French philosopher, mathematician, physicist and writer, Rene´ Descartes, is to have said “Cogito ergo sum” or “I think; therefore I am,” but soon after the thought comes the question, and as with the chicken and the egg, here too, it may well be appropriate to ponder which of these came first, (and we may never know). So I ask you, if it is natural for the human mind to question, and if doing so is the very beginning of our cognitive process, why is it so often unacceptable to ask when we want to know?

Now you may at first think I am incorrect in this, and that there is no logical basis for my statement. But allow me to suggest that you consider the many times in our lives we have questions, yet somehow, we dare not ask. In school, for instance, as young children in the very setting that should be most conducive to formulating and posing questions, we are often intimidated by either the teacher, or our student peers, and we learn early not to allow our vulnerability and expose our ignorance. The atmosphere in a typical classroom often suppresses our natural inclination to express and explore our thoughts with one another, and to ask questions about almost anything is often considered more an exposure of what we do not know than an articulation of what we want to know. The difference here being an emphasis on perceived stupidity of the one asking the question, rather than deserved respect for keen awareness of missing information necessary to what we would know. When this happens, children learn it is not acceptable to show what they do not understand by asking, since it will so often be used against them in the form of ridiculing laughter, name-calling, gesturing, and the like, not to mention labeling and ostracizing and even bullying. We have somehow allowed the classroom, of all places, to become non-conducive to creative questioning and learning, and this is a very sad and even dangerous circumstance, indeed.

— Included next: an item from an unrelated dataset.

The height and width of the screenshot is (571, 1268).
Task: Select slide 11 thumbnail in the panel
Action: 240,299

One might wonder if this is true, how prevalent it is in different educational settings or in different cultures? Clearly, this is not true in every case; there are some wonderful things happening in classrooms everywhere, but I suggest that it is probably far more common than we would ever expect. Would it be less of a real problem in a gender specific classroom environment, or in a more private or affluent setting as opposed to an inner city public, or impoverished one, or even a culturally diverse one? What could be the reason this may have come to be the norm, and does this irrational and counter productive beginning of our children’s education migrate into other segments of our community life, such as our businesses and governments? One possibility for the how and why of it could be our competitive nature trying to overcome and manipulate our natural proclivity to question, (as in “might verses right?) In any case, it appears clear that in more competitive societies, we are moving away from honoring our sense of wonder, curiosity, and individuality and toward an ever growing appreciation for power to manipulate, alienate, and control. I might even suggest that a greater presence of the arts in the classroom, interspersed throughout the curriculum might go a long way toward disabling this effect.

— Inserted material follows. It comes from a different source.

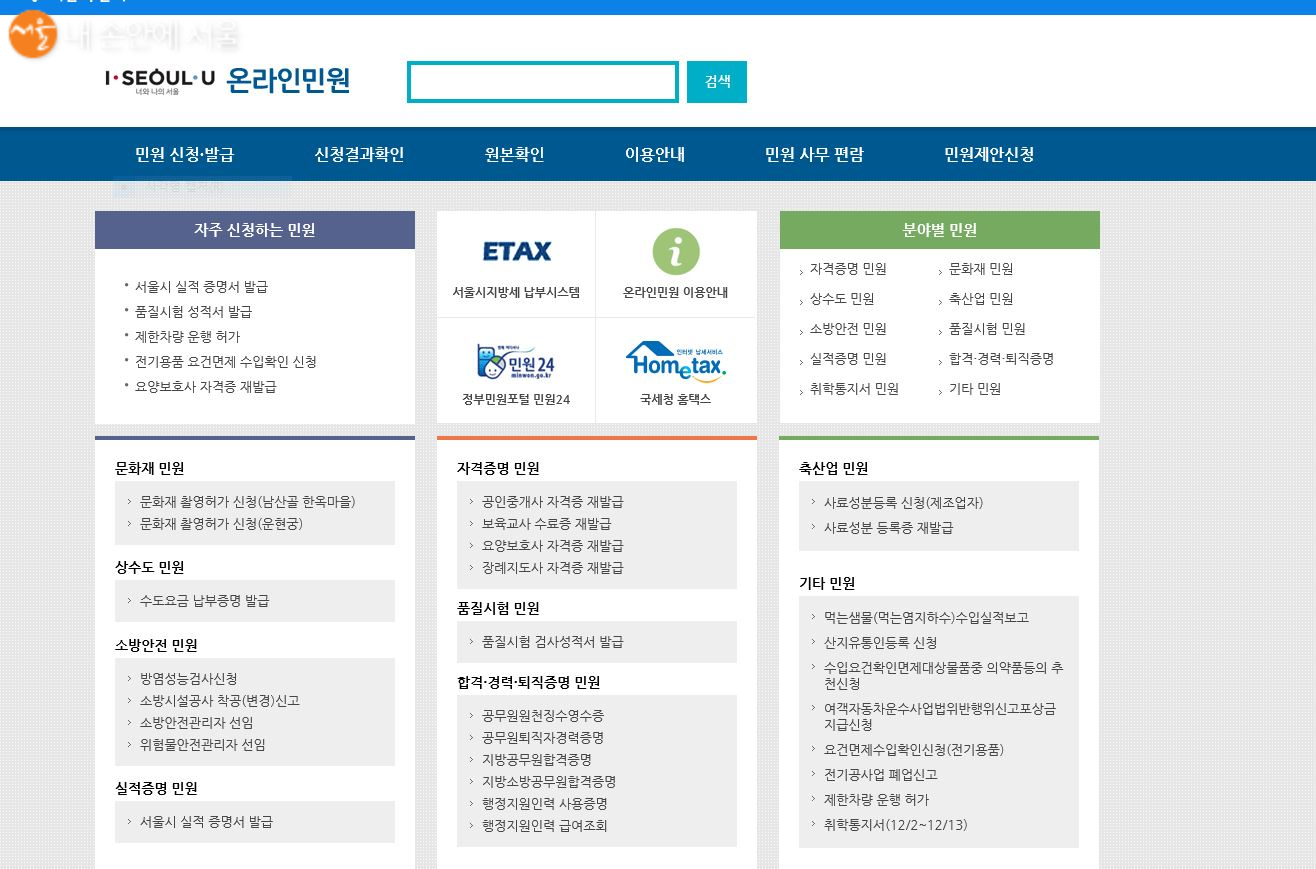Open 수도요금 납부증명 발급 link
Viewport: 1316px width, 869px height.
pos(204,601)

silent manIn a broader sense, outside the classroom, personalities, and whether or not one is extroverted or introverted certainly may have bearing on this phenomenon of being comfortable, or not, asking questions, because it is simply easier for some people to ask questions than it is for others. Still, there are clearly more factors at play here than personality or temperament alone. We have long observed in our daily lives, people’s reticence to ask when they want or even need to know something. Some of this behavior may even be gender related, as in our assumption that men would rather die than ask for directions (something many women, and even some men, would swear they know to be true.) Women are often expected not to ask questions at sporting events, for instance, where they may not feel well versed in the rules of the game. There are many more examples with regard to gender, as well. Even in our personal relationships there are questions some of us dare not ask because the mere questioning of certain things is tantamount to “guilt” or “innocence.” Is this because we often anticipate the judging of others before we even open our mouths to speak?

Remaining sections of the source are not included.